It started well over 20 years ago — the fall of ’93 to be precise. I’d get in my car and just drive. I had moved from Fairbanks, Alaska to San Diego, California, and to say I was in a complete state of shock, would be an understatement in the extreme. It was one thousand and eighty degrees different and what felt like a million miles from home. Every chance I got, I’d hit the road like a prisoner out on bail.
I suppose at first it was a defense mechanism. Somehow, the wild and unknown streets of San Diego seemed a safer bet compared to the angsty college freshmen I was holed up with in the Tenochca Dorms at SDSU. I’d drive as though some unknown beacon was beckoning me in any and all directions. I went everywhere. And nowhere. Most of the time I didn’t even know where I was. I just drove.
Before I knew it, I started venturing further. In ’94, I picked up a car in Seattle and drove it back down the coast. The following year, I did it again, only both directions this time and with my cat, Nico. (Don’t judge.) We listened to Mazzy Star and slept in seedy motels; living on poetry, wine and Camel Lights. On weekends, I’d drive up to Santa Barbara and visit old friends or head to LA (and/or Vegas) with my college buddies for a weekend of revelry. Sometimes, I’d drive to see my sister who was going to school in Phoenix. Eventually, I moved to Las Vegas and continued my nomadic ways, driving all around the valley. Anywhere. Nowhere. Everywhere.

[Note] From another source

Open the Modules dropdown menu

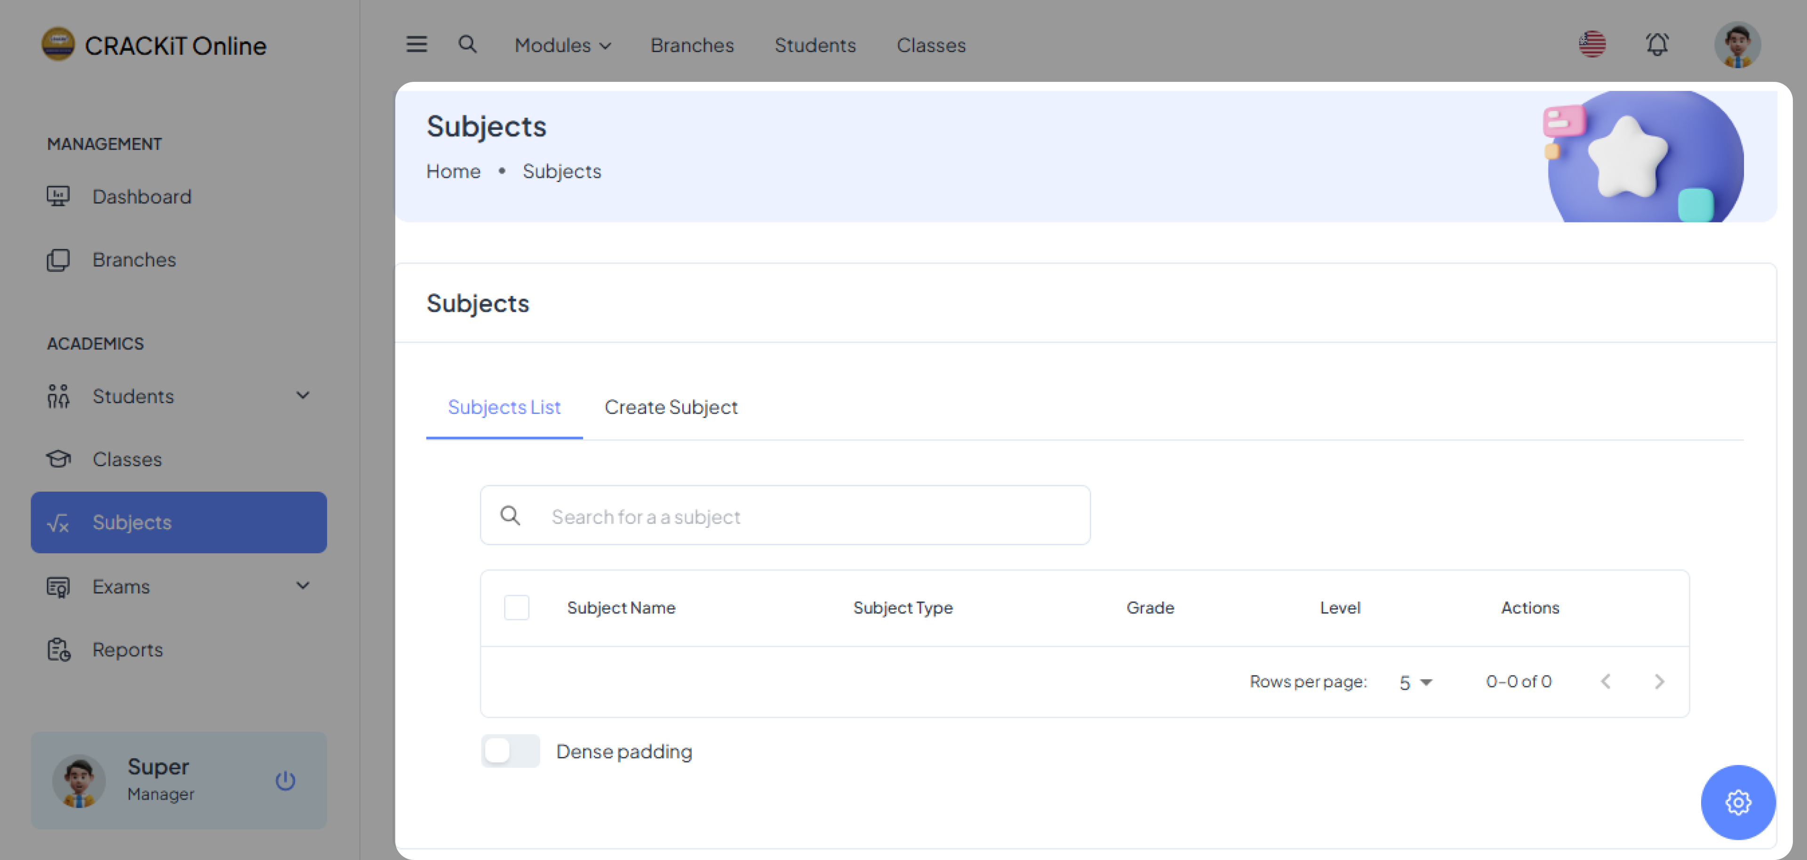(563, 46)
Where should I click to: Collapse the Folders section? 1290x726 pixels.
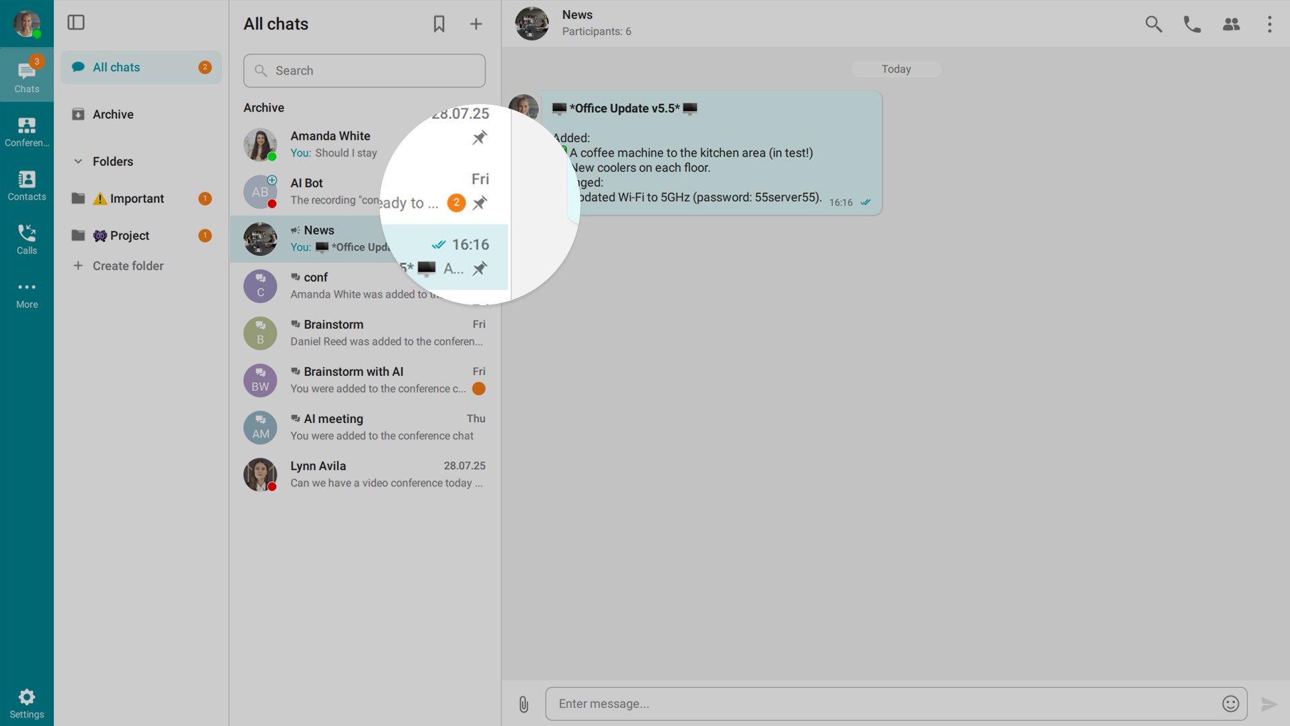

Fast forward to the next century and countless journeys later — I was married and soon after, a mother. I imagine most people slow down a bit after having kids, but I believe I sped up. It quickly became my mission to share the world with my children, as well. In fact, our road trips grew exponentially after they were born. One day they will almost certainly tell people, “Our mom took us on the craziest adventures.” Though they’d gripe and complain at first, we’ve come to a mutual understanding now and I think they love it. They realize I can’t stop; that I don’t want to stop.
That’s the way it works, you see. Travel is a dangerous drug — with unimaginable highs and equally empty lows. But more importantly, it’s also a love song. There’s a power that comes with being connected to more of the earth and there’s an energy that propels us to keep looking. Some might say it’s an escape. Others may argue it’s about discovery. Perhaps it is both.
I find there’s a space on the road where time doesn’t quite exist in the same manner as real life; an amalgamation of past and present. It doesn’t matter if it’s an epic, “must-see” place or just an obscure, little town in the middle of nowhere. Often I’m struck most by the minutiae; the old-school diner, the perfect font on the storefront’s sign, the lone horse watching from the side of the road, the random people we meet along the way, or finding fragments of what once was.
For the roads that have been so often traveled, I’ve learned to find beauty in looking at the same thing over and over again. The expanses of empty, desert land easily become a moving meditation. I memorize the hills. I know every exit and photo opportunity. I scan the landscape like a hawk, looking for what I’ve missed; that which I haven’t noticed yet. There must be something else there…
But in my dreams, I’d be able to keep going. I’d simply take off and never come back. There’s so much more for me to see! Some might say I must be running from something, but I reckon this constant need to travel is more like a puzzle. I’m collecting pieces and pictures, understanding the lay of the land, in both a physical and abstract manner. If life is about the journey and the story is in the details, then perhaps the road is just a map where we find the world within ourselves.